Section 3: Making the Mock-Up Frame

The next step I made in the construction of a new companionway hatch was to build a mock-up frame that would serve as a pattern for the real frame. Given the cost of exotic woods, I thought this would be a wise course of action, and as it turned out, it was. If I had not gone through the trial-and-error process in making the mock-up, I certainly would have had to go through it with the expensive wood, and that would not have been good.
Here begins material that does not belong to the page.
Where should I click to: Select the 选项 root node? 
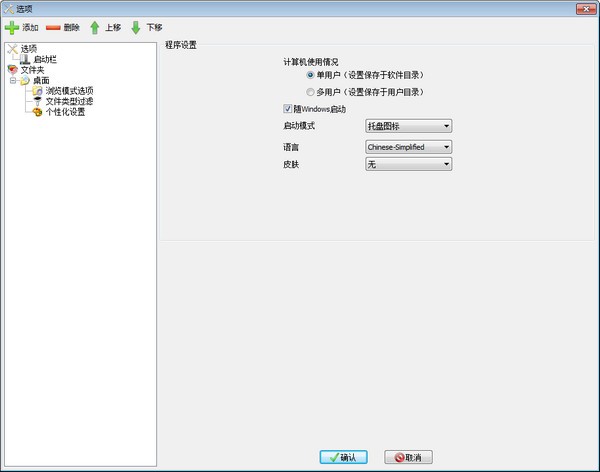[x=28, y=48]
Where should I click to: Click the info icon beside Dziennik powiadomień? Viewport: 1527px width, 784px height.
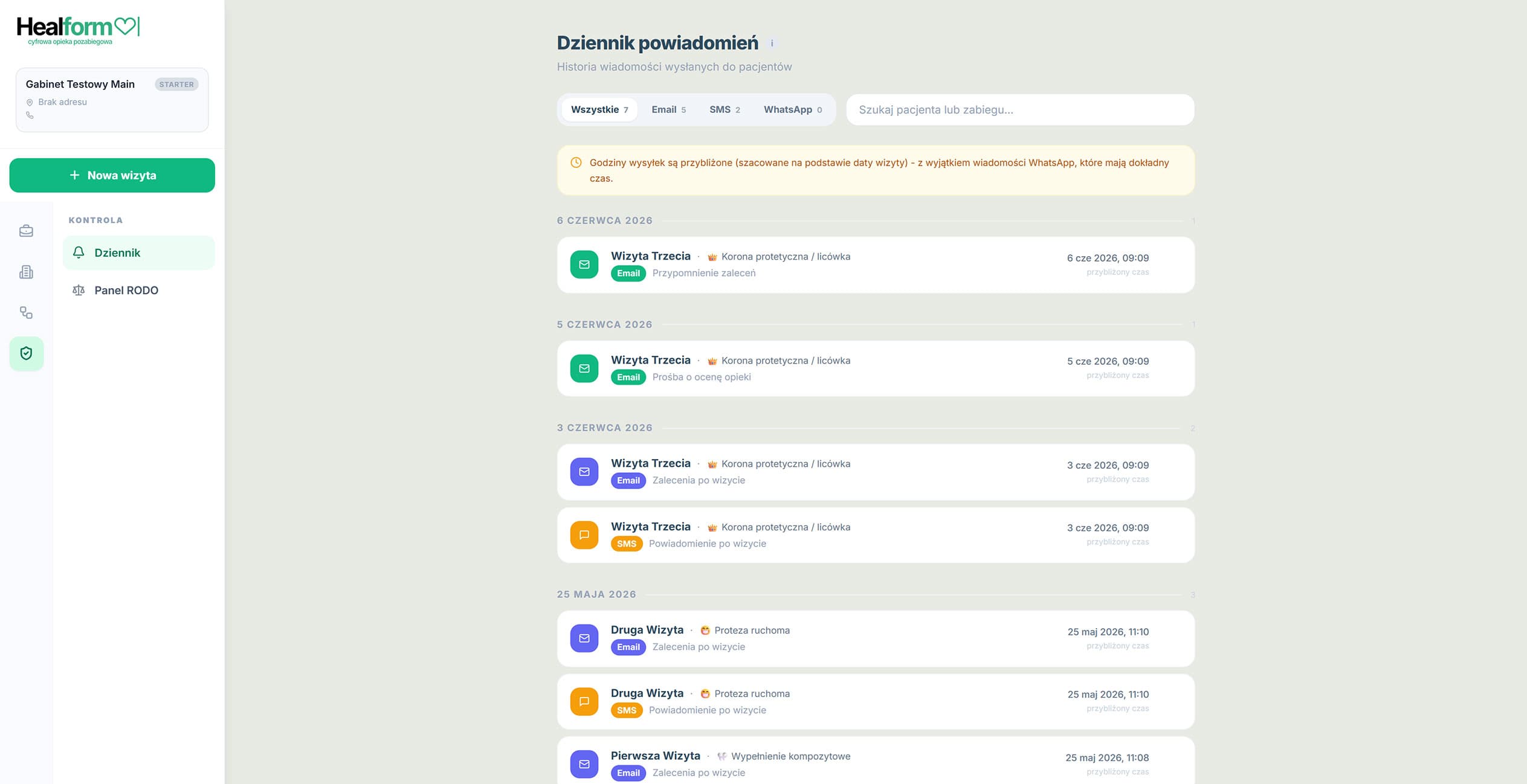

Once again, I'll say that I was fortunate to have in my possession the old and worn pieces of the original hatch. Without them, I would have been lost.
One of the problems that I ran into during the tracing process was that the ends of the frame pieces were often cracked, missing, or disintegrated.
For this reason, I just had to make my best guess with the pencil, and then jump in there with the saw. After I cut the piece you see below, I thought it would be helpful to me (and to anyone else who might have to do this in the future) to take measurements of this piece. I did take the time to make these measurements, but, in the end, I don't think they're really very helpful. Why? Because, I ended up cutting and sanding so much on this piece (and on the real piece that followed), that it would be misleading for me to present these measurements as precise guidelines. More helpful, I believe, are the pictures that I provide here. With these pictures, and your own precise measurements of your own companionway, you can deduce the correct numbers for your boat.
Let's take the picture below as an example. Even though I had used the original piece as a pattern for this mock-up piece, I still had to make quite a few trips back and forth from the boat to the saw to get the plywood mock-up piece to fit correctly. All boats, even those from the same mold, such as the Ericson 25 will vary slightly. Even parts of the same boat will vary slightly. My own companionway, for example, was not perfectly symmetrical. There were slight variations between port and starboard. In short, a companionway hatch, at least from my experience, is a custom job that requires custom cuts at many steps along the way.
Satisfied with the aft end of the mock-up, at least for the time being, I moved on to the forward piece.
Then I turned my attention to the side pieces of the mock-up frame. I used the table saw to cut rabbets along the length of the pieces.
One of the more challenging tasks in the construction of the mock-up was figuring out the measurements for joining the pieces. The rabbet had to be deep enough to accommodate the stainless steel runner, but it couldn't be too deep. Balance was the key for both pieces. There needed to be just enough room for the hatch to slide, but not enough room to allow it fly off of the track. Once again I had to make many trips from the boat to the saw to get both these pieces to fit just right.
There was the additional challenge of cutting a rabbet on the interior of the frame - a rabbet that would accommodate the plywood shell. Notice the straight bit on the router. I had to free-hand this cut along a pencil-line I had made in imitation of the curvature of the top of the piece. The cylindrical rabbeting bit that you see in the background was not sufficient for depth and the style of this cut.
Another shot of the rabbeting process.
You can tell from the many marks on the piece below that I had to make many adjustments before I finally arrived at a mock-up frame that fit together (and fit within the parameters of the companionway and the runners) in an appropriate manner.
When I finally assembled the four pieces of the mock-up frame, it seemed that I was making good progress, at least in this early stage of the game.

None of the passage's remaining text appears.